**** THE RECORDS ****

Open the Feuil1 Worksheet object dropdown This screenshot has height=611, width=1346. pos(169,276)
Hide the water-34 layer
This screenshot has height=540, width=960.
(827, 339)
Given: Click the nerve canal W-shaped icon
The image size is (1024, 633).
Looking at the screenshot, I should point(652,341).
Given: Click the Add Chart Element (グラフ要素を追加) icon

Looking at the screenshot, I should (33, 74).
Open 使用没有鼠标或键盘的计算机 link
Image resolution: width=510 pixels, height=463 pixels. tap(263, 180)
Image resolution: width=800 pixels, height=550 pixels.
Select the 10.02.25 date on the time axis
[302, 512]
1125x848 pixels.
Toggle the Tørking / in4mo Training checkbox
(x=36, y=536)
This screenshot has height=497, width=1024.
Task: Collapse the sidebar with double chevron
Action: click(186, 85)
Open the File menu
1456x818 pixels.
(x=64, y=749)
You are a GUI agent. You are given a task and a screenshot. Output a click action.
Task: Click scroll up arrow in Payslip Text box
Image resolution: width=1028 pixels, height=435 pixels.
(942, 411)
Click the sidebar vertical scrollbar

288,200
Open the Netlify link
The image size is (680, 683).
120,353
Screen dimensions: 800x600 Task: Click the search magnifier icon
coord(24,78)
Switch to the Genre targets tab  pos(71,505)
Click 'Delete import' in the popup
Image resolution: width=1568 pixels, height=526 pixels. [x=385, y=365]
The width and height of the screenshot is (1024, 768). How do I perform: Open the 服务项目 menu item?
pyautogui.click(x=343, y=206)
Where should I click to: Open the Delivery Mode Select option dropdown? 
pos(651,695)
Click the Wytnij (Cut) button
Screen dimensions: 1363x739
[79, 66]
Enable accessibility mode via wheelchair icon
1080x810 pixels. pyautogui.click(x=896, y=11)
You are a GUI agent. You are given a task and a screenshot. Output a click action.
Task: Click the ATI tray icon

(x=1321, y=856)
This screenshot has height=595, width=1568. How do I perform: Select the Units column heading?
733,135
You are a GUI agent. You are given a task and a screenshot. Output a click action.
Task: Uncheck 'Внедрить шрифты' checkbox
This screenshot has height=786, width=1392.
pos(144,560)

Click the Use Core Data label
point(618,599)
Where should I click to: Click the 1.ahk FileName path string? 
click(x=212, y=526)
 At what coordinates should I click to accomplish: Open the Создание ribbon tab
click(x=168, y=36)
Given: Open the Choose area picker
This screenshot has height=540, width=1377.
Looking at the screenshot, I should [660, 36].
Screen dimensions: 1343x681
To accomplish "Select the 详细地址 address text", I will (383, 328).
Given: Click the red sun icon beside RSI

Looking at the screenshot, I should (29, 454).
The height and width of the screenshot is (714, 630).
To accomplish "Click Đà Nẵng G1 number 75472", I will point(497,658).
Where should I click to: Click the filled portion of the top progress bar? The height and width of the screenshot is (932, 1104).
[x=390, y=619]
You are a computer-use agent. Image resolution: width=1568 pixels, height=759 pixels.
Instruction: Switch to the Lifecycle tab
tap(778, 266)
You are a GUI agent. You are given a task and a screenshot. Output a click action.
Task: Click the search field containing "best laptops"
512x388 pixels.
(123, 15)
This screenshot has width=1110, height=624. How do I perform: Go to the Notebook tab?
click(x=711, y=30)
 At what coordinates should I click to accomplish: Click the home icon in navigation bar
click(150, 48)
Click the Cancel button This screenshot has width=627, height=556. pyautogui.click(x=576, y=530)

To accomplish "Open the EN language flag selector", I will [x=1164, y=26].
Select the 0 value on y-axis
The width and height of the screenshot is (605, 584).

****

PROBLEM REQUIREMENTS » All lines of the data above must be returned exactly.

ANSWER AREA »
Open the Feuil1 Worksheet object dropdown This screenshot has height=611, width=1346. pos(169,276)
Hide the water-34 layer
This screenshot has height=540, width=960.
(827, 339)
Given: Click the nerve canal W-shaped icon
The image size is (1024, 633).
Looking at the screenshot, I should point(652,341).
Given: Click the Add Chart Element (グラフ要素を追加) icon

Looking at the screenshot, I should (33, 74).
Open 使用没有鼠标或键盘的计算机 link
Image resolution: width=510 pixels, height=463 pixels. tap(263, 180)
Image resolution: width=800 pixels, height=550 pixels.
Select the 10.02.25 date on the time axis
[302, 512]
1125x848 pixels.
Toggle the Tørking / in4mo Training checkbox
(x=36, y=536)
This screenshot has height=497, width=1024.
Task: Collapse the sidebar with double chevron
Action: click(186, 85)
Open the File menu
1456x818 pixels.
(x=64, y=749)
You are a GUI agent. You are given a task and a screenshot. Output a click action.
Task: Click scroll up arrow in Payslip Text box
Image resolution: width=1028 pixels, height=435 pixels.
(942, 411)
Click the sidebar vertical scrollbar

288,200
Open the Netlify link
The image size is (680, 683).
120,353
Screen dimensions: 800x600 Task: Click the search magnifier icon
coord(24,78)
Switch to the Genre targets tab  pos(71,505)
Click 'Delete import' in the popup
Image resolution: width=1568 pixels, height=526 pixels. [x=385, y=365]
The width and height of the screenshot is (1024, 768). How do I perform: Open the 服务项目 menu item?
pyautogui.click(x=343, y=206)
Where should I click to: Open the Delivery Mode Select option dropdown? 
pos(651,695)
Click the Wytnij (Cut) button
Screen dimensions: 1363x739
[79, 66]
Enable accessibility mode via wheelchair icon
1080x810 pixels. pyautogui.click(x=896, y=11)
You are a GUI agent. You are given a task and a screenshot. Output a click action.
Task: Click the ATI tray icon

(x=1321, y=856)
This screenshot has height=595, width=1568. How do I perform: Select the Units column heading?
733,135
You are a GUI agent. You are given a task and a screenshot. Output a click action.
Task: Uncheck 'Внедрить шрифты' checkbox
This screenshot has height=786, width=1392.
pos(144,560)

Click the Use Core Data label
point(618,599)
Where should I click to: Click the 1.ahk FileName path string? 
click(x=212, y=526)
 At what coordinates should I click to accomplish: Open the Создание ribbon tab
click(x=168, y=36)
Given: Open the Choose area picker
This screenshot has height=540, width=1377.
Looking at the screenshot, I should [660, 36].
Screen dimensions: 1343x681
To accomplish "Select the 详细地址 address text", I will (383, 328).
Given: Click the red sun icon beside RSI

Looking at the screenshot, I should (29, 454).
The height and width of the screenshot is (714, 630).
To accomplish "Click Đà Nẵng G1 number 75472", I will point(497,658).
Where should I click to: Click the filled portion of the top progress bar? The height and width of the screenshot is (932, 1104).
[x=390, y=619]
You are a computer-use agent. Image resolution: width=1568 pixels, height=759 pixels.
Instruction: Switch to the Lifecycle tab
tap(778, 266)
You are a GUI agent. You are given a task and a screenshot. Output a click action.
Task: Click the search field containing "best laptops"
512x388 pixels.
(123, 15)
This screenshot has width=1110, height=624. How do I perform: Go to the Notebook tab?
click(x=711, y=30)
 At what coordinates should I click to accomplish: Click the home icon in navigation bar
click(150, 48)
Click the Cancel button This screenshot has width=627, height=556. pyautogui.click(x=576, y=530)

To accomplish "Open the EN language flag selector", I will [x=1164, y=26].
Select the 0 value on y-axis
The width and height of the screenshot is (605, 584).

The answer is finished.